◆ Page excerpt
## START

Flood Damages and Your Property – How To Deal With Your Legal Issues

Sadly, the recent floods have affected countless rental units and tenants.  The floods’ devastation have resulted in possibly over a billion dollars in damage, and tragic loss of life.  In addition to the human and monetary costs, the floods have raised countless legal issues for the rental industry.   The most common questions we have been asked center on repairs, lease termination, and rent abatement.  Some issues are governed by previous court decisions.  However, the vast majority of flood-related issues are determined by lease language and the Colorado Warranty of Habitability Act (the “WHA”).  Regardless of what your lease says, the WHA may control some scenarios.  Overall, you’re likely to stay out of flood-related legal trouble by exercising a caring attitude to those unfortunate enough to be affected by Mother Nature’s wrath.

Landlords may want to terminate a tenant’s lease for several reasons because of the floods.  The landlord may not be able to make repairs in a timely or cost effective manner.  The rental unit may have been damaged to the extent that it is uninhabitable.  A tenant may be refusing to move because they have nowhere to go or can’t afford to move.  Can a landlord terminate a tenant’s lease because of flood related damage?  Probably, but it depends on the facts.

At common law, absent a lease or a specific law governing the situation, a lease is not terminated by damage to the premises unless repairs cannot be made within a reasonable time.  Most flood-related termination situations aren’t governed by common law because most leases address damage to the premises scenarios.  Specifically, a good lease gives the landlord the right to terminate the lease for damage to the premises.  The extent of the damage necessary for a landlord to terminate a lease is also determined by the lease.  Some leases require the premises to be untenable or uninhabitable for the landlord to terminate.  Other leases require significantly less damage for the landlord to be able to terminate.  If your lease is well drafted, you can terminate, regardless of the extent of the damage, if repairs are either dangerous or impractical if the tenant continued to occupy the premises.

Some tenants may argue that the WHA requires a landlord to repair under all circumstances.  However, the WHA specifically states that nothing “shall prevent a landlord from terminating a rental agreement as a result of a casualty or catastrophe to the dwelling unit without further liability to the landlord or tenant.”  However, landlords can only terminate based on an applicable lease provision, or based on the premises not being able to be repaired within a reasonable time.  If a landlord’s basis for termination is weak, the tenant’s WHA argument that the landlord is required to make the premises habitable under the WHA has much more merit.  If this scenario arises (premises not completely uninhabitable and no specific right to terminate), the landlord can either choose to press their right to terminate argument with accompanying legal risk if they lose, or move the tenant to another unit at landlord’s cost.  If no unit is available and the landlord doesn’t want to risk losing under the WHA, then the landlord should negotiate a resolution with the tenant.

## END

◆ Given data
## START

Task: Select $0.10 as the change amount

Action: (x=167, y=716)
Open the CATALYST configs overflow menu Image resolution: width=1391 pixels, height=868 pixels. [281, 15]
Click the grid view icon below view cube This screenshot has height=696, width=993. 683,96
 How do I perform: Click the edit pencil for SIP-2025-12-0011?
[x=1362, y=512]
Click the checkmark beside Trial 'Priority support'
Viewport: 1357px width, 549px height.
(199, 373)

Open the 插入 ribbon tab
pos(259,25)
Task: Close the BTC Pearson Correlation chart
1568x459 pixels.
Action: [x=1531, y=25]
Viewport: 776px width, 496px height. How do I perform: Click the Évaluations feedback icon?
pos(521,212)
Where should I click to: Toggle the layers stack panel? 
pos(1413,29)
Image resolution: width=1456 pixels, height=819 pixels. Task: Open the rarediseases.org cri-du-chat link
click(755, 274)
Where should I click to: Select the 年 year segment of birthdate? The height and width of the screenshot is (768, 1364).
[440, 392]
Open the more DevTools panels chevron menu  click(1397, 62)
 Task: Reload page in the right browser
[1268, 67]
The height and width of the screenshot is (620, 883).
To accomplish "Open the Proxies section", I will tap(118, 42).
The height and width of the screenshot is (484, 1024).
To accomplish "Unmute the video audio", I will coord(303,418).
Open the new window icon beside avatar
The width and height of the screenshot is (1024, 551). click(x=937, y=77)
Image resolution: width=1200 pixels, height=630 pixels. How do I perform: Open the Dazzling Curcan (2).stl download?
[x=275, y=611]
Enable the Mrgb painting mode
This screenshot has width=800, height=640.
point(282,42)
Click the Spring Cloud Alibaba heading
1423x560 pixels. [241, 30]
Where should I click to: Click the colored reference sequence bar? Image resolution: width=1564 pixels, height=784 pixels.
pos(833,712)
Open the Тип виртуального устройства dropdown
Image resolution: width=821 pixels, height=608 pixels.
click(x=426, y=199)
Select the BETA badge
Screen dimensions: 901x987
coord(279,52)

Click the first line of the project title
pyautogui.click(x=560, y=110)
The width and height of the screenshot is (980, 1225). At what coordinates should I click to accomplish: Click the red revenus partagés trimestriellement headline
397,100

## END

◆ Things to do
- a) Count the lines of the listing that contain the string "Open". Give only the number.
- b) Carry on the article on flood damage to rental property from the point where it stops.
The flood-damage article and the listing have nothing to do with each other.

◆ Solved tasks
- a) 8

- b)
If the tenant wants out but the landlord doesn’t want to set the tenant free, a tenant has three potential grounds to terminate a lease.  A  lease might contain specific rights to terminate if the premises were significantly damaged, and repairs are not timely made.  Tenants also have the right to terminate a lease if the covenant of quiet enjoyment is breached.  Similarly, the WHA gives tenants specific statutory rights to terminate a lease if the premises are uninhabitable and the landlord refuses to repair within a reasonable time.

The vast majority of multi-family leases require the landlord to make repairs.  If the floods damaged a tenant’s unit making the unit untenable or uninhabitable, the tenant can assert the right to terminate based on frustration of purpose.  A residential rental becomes untenable when damage results to the extent that the premises cannot be used for the purpose for which they were rented, and cannot be restored to a fit condition by ordinary repairs made without unreasonable interruption of the tenant’s use.  A tenant’s continued occupancy of a residential unit is evidence that the property is habitable.  Whether a rental unit is habitable is a question of fact to be determined by the court.

Unless expressly agreed otherwise, every lease contains an implied covenant of quiet enjoyment in Colorado.  The covenant covers repairs.  A covenant of quiet enjoyment is breached when the premises become unfit for the purposes for which they were leased, or the tenant is deprived of the beneficial enjoyment of the premises.  Anything a landlord does or doesn’t do that renders the premises unfit for occupancy, or deprives the resident of his beneficial enjoyment theoretically breaches the covenant of quiet enjoyment.  Thus, if a landlord has the responsibility to make repairs after a flood and fails to do so, the tenant may have the right to break his lease and move out without penalty.  In a well-written lease, the tenant waives the implied covenant of quiet enjoyment.

However, even if a tenant has waived the right to quiet enjoyment, the lease contains no other provisions giving the tenant the right to terminate the lease, and creates no repair responsibilities on the landlord, the tenant may still have a right under the WHA to terminate the lease under the right set of facts.  The WHA act, adopted in 2008, places the burden on landlords for making the premises habitable.  The WHA contains a lengthy list of conditions that make a rental unit uninhabitable.  However, the list is irrelevant in court because the law also provides that the premises may also be uninhabitable if any condition exists that makes the premises unfit for human habitation.  The WHA also requires the premises to be in a condition that is materially dangerous or hazardous to the tenant’s life, health, or safety.  Based on our experience in court, under the right set of facts, judges could find that substantial flood damage was dangerous to a tenant’s health or safety.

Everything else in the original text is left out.